YOUR TASK: Filter task. Return each line of the material that holds the string "Switch".

"""

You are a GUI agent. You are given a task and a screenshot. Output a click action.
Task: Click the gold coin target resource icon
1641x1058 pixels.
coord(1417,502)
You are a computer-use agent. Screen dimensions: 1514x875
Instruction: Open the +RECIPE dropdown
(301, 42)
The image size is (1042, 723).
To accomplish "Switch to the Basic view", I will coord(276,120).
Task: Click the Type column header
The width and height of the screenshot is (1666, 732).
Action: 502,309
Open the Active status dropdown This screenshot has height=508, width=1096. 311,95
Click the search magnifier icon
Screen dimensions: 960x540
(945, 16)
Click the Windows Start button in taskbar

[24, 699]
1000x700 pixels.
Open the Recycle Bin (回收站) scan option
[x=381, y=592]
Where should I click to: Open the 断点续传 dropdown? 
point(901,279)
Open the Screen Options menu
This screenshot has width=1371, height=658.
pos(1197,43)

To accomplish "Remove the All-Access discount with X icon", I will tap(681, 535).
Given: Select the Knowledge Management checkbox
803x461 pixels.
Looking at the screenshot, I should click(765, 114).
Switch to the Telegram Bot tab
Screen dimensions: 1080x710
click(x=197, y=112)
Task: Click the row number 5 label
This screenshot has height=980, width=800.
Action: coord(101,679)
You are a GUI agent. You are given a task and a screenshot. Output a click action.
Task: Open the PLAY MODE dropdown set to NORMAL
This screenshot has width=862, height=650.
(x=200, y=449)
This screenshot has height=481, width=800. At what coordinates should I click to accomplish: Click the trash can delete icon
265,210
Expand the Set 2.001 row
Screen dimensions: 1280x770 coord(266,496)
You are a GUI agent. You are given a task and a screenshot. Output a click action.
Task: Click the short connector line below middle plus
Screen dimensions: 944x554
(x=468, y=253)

"""

EXPECTED OUTPUT:
To accomplish "Switch to the Basic view", I will coord(276,120).
Switch to the Telegram Bot tab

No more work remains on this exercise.